§ **WORK INSTRUCTION**: Reproduce the complete listing without any deviation.

___ RECORDS FOR THE EXERCISE

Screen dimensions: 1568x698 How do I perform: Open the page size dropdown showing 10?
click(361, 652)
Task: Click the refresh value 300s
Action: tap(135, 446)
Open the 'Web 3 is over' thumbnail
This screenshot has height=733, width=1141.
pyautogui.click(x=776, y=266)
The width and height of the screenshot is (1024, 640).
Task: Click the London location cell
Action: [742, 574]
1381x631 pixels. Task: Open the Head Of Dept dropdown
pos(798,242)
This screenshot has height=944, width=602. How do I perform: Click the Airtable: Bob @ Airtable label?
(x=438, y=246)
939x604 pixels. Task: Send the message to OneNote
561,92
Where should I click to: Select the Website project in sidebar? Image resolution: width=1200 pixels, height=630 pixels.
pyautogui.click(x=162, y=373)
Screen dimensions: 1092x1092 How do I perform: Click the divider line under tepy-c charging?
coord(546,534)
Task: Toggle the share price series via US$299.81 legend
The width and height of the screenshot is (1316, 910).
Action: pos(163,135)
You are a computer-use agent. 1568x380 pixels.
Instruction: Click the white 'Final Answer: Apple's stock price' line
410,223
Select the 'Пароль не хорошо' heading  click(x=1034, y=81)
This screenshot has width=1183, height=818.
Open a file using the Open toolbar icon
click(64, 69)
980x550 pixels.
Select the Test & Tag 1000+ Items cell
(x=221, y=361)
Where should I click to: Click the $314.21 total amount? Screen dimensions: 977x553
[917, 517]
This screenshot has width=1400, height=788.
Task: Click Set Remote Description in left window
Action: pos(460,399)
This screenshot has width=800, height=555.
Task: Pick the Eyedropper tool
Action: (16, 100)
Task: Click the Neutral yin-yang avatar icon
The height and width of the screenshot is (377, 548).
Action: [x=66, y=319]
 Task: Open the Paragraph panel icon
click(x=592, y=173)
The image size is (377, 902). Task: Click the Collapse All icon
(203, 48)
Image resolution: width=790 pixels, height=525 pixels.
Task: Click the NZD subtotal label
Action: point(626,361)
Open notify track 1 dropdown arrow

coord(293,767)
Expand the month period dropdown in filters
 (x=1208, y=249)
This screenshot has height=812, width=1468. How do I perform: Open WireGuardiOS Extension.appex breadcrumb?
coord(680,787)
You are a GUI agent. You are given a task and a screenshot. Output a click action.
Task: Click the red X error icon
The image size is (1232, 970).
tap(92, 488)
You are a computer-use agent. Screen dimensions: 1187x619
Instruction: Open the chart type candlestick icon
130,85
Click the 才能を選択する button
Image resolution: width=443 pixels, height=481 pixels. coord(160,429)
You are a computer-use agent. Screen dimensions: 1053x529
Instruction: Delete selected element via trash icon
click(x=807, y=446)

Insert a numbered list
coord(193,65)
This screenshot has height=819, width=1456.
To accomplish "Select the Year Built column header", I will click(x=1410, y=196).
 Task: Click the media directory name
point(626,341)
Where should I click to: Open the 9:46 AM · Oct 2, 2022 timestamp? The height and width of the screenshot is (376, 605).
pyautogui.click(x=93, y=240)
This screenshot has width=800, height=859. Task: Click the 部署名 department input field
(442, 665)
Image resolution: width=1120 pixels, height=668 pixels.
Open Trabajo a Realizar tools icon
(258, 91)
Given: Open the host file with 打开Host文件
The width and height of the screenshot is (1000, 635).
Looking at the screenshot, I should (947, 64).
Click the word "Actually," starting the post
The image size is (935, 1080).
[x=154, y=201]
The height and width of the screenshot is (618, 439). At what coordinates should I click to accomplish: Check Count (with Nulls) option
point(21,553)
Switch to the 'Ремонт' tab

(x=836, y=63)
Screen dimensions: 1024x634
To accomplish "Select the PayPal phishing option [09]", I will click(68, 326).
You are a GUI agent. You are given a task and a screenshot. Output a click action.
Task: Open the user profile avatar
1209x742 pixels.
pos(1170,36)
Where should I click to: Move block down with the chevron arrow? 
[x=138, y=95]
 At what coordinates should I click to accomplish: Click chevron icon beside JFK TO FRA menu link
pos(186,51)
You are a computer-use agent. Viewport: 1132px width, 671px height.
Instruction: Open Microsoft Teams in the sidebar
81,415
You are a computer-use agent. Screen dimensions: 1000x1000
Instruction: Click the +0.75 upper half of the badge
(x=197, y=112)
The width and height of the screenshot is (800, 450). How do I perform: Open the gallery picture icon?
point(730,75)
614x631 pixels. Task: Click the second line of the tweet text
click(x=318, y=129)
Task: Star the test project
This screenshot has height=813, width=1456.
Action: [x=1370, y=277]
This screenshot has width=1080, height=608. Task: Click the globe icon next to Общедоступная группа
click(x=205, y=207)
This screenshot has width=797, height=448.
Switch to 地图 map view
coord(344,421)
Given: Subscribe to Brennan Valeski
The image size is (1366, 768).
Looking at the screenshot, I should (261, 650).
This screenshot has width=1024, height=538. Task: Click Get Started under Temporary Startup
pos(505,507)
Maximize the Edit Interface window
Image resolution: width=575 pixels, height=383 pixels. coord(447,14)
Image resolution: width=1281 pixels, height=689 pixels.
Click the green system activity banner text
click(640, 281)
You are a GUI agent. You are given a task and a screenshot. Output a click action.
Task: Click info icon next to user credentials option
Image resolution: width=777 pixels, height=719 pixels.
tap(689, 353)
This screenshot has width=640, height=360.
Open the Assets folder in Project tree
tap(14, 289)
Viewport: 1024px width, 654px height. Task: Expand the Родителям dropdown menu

______

§ **TASK SOLUTION**:
Screen dimensions: 1568x698 How do I perform: Open the page size dropdown showing 10?
click(361, 652)
Task: Click the refresh value 300s
Action: tap(135, 446)
Open the 'Web 3 is over' thumbnail
This screenshot has height=733, width=1141.
pyautogui.click(x=776, y=266)
The width and height of the screenshot is (1024, 640).
Task: Click the London location cell
Action: [742, 574]
1381x631 pixels. Task: Open the Head Of Dept dropdown
pos(798,242)
This screenshot has height=944, width=602. How do I perform: Click the Airtable: Bob @ Airtable label?
(x=438, y=246)
939x604 pixels. Task: Send the message to OneNote
561,92
Where should I click to: Select the Website project in sidebar? Image resolution: width=1200 pixels, height=630 pixels.
pyautogui.click(x=162, y=373)
Screen dimensions: 1092x1092 How do I perform: Click the divider line under tepy-c charging?
coord(546,534)
Task: Toggle the share price series via US$299.81 legend
The width and height of the screenshot is (1316, 910).
Action: pos(163,135)
You are a computer-use agent. 1568x380 pixels.
Instruction: Click the white 'Final Answer: Apple's stock price' line
410,223
Select the 'Пароль не хорошо' heading  click(x=1034, y=81)
This screenshot has width=1183, height=818.
Open a file using the Open toolbar icon
click(64, 69)
980x550 pixels.
Select the Test & Tag 1000+ Items cell
(x=221, y=361)
Where should I click to: Click the $314.21 total amount? Screen dimensions: 977x553
[917, 517]
This screenshot has width=1400, height=788.
Task: Click Set Remote Description in left window
Action: pos(460,399)
This screenshot has width=800, height=555.
Task: Pick the Eyedropper tool
Action: (16, 100)
Task: Click the Neutral yin-yang avatar icon
The height and width of the screenshot is (377, 548).
Action: [x=66, y=319]
 Task: Open the Paragraph panel icon
click(x=592, y=173)
The image size is (377, 902). Task: Click the Collapse All icon
(203, 48)
Image resolution: width=790 pixels, height=525 pixels.
Task: Click the NZD subtotal label
Action: point(626,361)
Open notify track 1 dropdown arrow

coord(293,767)
Expand the month period dropdown in filters
 (x=1208, y=249)
This screenshot has height=812, width=1468. How do I perform: Open WireGuardiOS Extension.appex breadcrumb?
coord(680,787)
You are a GUI agent. You are given a task and a screenshot. Output a click action.
Task: Click the red X error icon
The image size is (1232, 970).
tap(92, 488)
You are a computer-use agent. Screen dimensions: 1187x619
Instruction: Open the chart type candlestick icon
130,85
Click the 才能を選択する button
Image resolution: width=443 pixels, height=481 pixels. coord(160,429)
You are a computer-use agent. Screen dimensions: 1053x529
Instruction: Delete selected element via trash icon
click(x=807, y=446)

Insert a numbered list
coord(193,65)
This screenshot has height=819, width=1456.
To accomplish "Select the Year Built column header", I will click(x=1410, y=196).
 Task: Click the media directory name
point(626,341)
Where should I click to: Open the 9:46 AM · Oct 2, 2022 timestamp? The height and width of the screenshot is (376, 605).
pyautogui.click(x=93, y=240)
This screenshot has width=800, height=859. Task: Click the 部署名 department input field
(442, 665)
Image resolution: width=1120 pixels, height=668 pixels.
Open Trabajo a Realizar tools icon
(258, 91)
Given: Open the host file with 打开Host文件
The width and height of the screenshot is (1000, 635).
Looking at the screenshot, I should (947, 64).
Click the word "Actually," starting the post
The image size is (935, 1080).
[x=154, y=201]
The height and width of the screenshot is (618, 439). At what coordinates should I click to accomplish: Check Count (with Nulls) option
point(21,553)
Switch to the 'Ремонт' tab

(x=836, y=63)
Screen dimensions: 1024x634
To accomplish "Select the PayPal phishing option [09]", I will click(68, 326).
You are a GUI agent. You are given a task and a screenshot. Output a click action.
Task: Open the user profile avatar
1209x742 pixels.
pos(1170,36)
Where should I click to: Move block down with the chevron arrow? 
[x=138, y=95]
 At what coordinates should I click to accomplish: Click chevron icon beside JFK TO FRA menu link
pos(186,51)
You are a computer-use agent. Viewport: 1132px width, 671px height.
Instruction: Open Microsoft Teams in the sidebar
81,415
You are a computer-use agent. Screen dimensions: 1000x1000
Instruction: Click the +0.75 upper half of the badge
(x=197, y=112)
The width and height of the screenshot is (800, 450). How do I perform: Open the gallery picture icon?
point(730,75)
614x631 pixels. Task: Click the second line of the tweet text
click(x=318, y=129)
Task: Star the test project
This screenshot has height=813, width=1456.
Action: [x=1370, y=277]
This screenshot has width=1080, height=608. Task: Click the globe icon next to Общедоступная группа
click(x=205, y=207)
This screenshot has width=797, height=448.
Switch to 地图 map view
coord(344,421)
Given: Subscribe to Brennan Valeski
The image size is (1366, 768).
Looking at the screenshot, I should (261, 650).
This screenshot has width=1024, height=538. Task: Click Get Started under Temporary Startup
pos(505,507)
Maximize the Edit Interface window
Image resolution: width=575 pixels, height=383 pixels. coord(447,14)
Image resolution: width=1281 pixels, height=689 pixels.
Click the green system activity banner text
click(640, 281)
You are a GUI agent. You are given a task and a screenshot. Output a click action.
Task: Click info icon next to user credentials option
Image resolution: width=777 pixels, height=719 pixels.
tap(689, 353)
This screenshot has width=640, height=360.
Open the Assets folder in Project tree
tap(14, 289)
Viewport: 1024px width, 654px height. Task: Expand the Родителям dropdown menu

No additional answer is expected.